The story so far: a freelance writer and editor for 20+ years, I jumped ship in April 2015 from bricks and mortar to live on a historic narrowboat – currently permanently moored in a busy marina in greenest Staffordshire.

Saturday 25 April, 9.30am, 13 degrees, cloudy

In my month and two days at the boat, I’ve developed a strange pattern of broken sleep.  Whilst I’m going to bed earlier (midnight: gold star to the night owl), I’m waking up in the wee smalls, and sleeping only intermittently after that until it’s time to get up. I’ve started checking the time when I first come to and it’s 04.04 or 04.14 or 04.24.  I find this strange.

I’m a sensitive sleeper, yes, but my problem has always been a difficulty in falling asleep. Once I’m there, I’m pretty unshakeable. I can dream through electric storms or miss the chap tiptoeing in to say goodbye before work and leave a cuppa. I never wake up early of my own volition unless I can help it. The only times I’ve seen the dawn (except by necessity when catching a plane,) are when I’ve stayed up all night. When I have catch an early plane, I normally stay up all night anyway because it’s less painful.

So what’s going on? I’ve read that waking at specific hours of the morning – i.e. when you’re not intending to get up – signify different issues or medical conditions. From memory, I think 5.00am means depression or extreme anxiety. A few years ago I was, for a while, that 5.00am person: unhappily awake. Unable to ravel up the sleeve of care. Trying not to drown.

But now is bouncy, bonny even. Before the move to the boat, my ability to sleep was improving and I was proud of it. On occasion, needing to catch up – on a whole lifetime of sleep deprivation! – I pushed the boat out (couldn’t resist that) and went for nine. I was proud of my growing ability to do zeds, to relax from tip to toe.

Sleeping here, or sleeping so lightly here, my system seems to be permanently aware that there’s a porous membrane between the inside and the outside world, and thinks it and I need to stay alert. My system in its wisdom is divided between feeling we’re sleeping half-rough, whilst, at the same time, knowing we’re sleeping smooth in cuddly duvets. Perhaps it’s on semi-alert for a fight or flight situation all night long.

Then there’s the traffic which I hear and which disturbs at night: it’s like a rumbling ghost walking abroad. Asleep (or trying to sleep) in our narrow, narrowboat beds, our feet point to the mecca of this main road, like underground skellington feet all pointing the same way in a churchyard.

The Canada geese don’t help either and, whilst spring is here, I’ll blame them.
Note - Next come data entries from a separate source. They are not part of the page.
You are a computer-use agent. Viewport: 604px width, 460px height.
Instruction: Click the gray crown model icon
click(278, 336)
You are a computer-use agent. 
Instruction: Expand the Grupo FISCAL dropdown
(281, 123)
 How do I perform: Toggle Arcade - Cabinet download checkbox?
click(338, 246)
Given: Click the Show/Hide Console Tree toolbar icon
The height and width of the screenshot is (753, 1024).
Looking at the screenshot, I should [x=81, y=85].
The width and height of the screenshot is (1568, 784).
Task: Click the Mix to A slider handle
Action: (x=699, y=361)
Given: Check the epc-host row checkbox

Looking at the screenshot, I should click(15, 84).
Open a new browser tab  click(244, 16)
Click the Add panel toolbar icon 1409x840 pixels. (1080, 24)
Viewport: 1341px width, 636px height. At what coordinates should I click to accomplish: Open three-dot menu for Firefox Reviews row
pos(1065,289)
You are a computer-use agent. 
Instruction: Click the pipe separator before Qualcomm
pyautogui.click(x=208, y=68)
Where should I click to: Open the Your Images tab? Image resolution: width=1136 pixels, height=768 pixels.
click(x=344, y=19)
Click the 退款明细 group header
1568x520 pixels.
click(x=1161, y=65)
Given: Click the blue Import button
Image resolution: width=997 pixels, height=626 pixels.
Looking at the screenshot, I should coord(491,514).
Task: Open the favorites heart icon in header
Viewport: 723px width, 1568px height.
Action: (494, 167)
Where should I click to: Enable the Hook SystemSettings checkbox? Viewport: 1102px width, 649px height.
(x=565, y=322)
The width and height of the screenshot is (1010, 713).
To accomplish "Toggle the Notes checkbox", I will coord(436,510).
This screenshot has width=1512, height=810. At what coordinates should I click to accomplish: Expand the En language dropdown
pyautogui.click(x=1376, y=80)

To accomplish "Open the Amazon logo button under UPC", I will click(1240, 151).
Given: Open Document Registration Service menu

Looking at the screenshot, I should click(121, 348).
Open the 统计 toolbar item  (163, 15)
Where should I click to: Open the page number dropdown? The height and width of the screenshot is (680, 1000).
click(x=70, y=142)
We’re moored in what feels like a mating pool. They start their yapping, yelping, yowling early doors and are clearly unperturbed by the invisible shotgun I raise nightly (round 04.04) at their beaky little heads.

Perhaps though the geese have just come to this particular spot to loiter and so cause 1,001 sleepless nights, as in a fairytale. It’s a protest against their brethren having had their feathers plucked for our duvets, our pillows. And they’ve decided to pick on me…  It could be that mornings and I are going to have to get acquainted.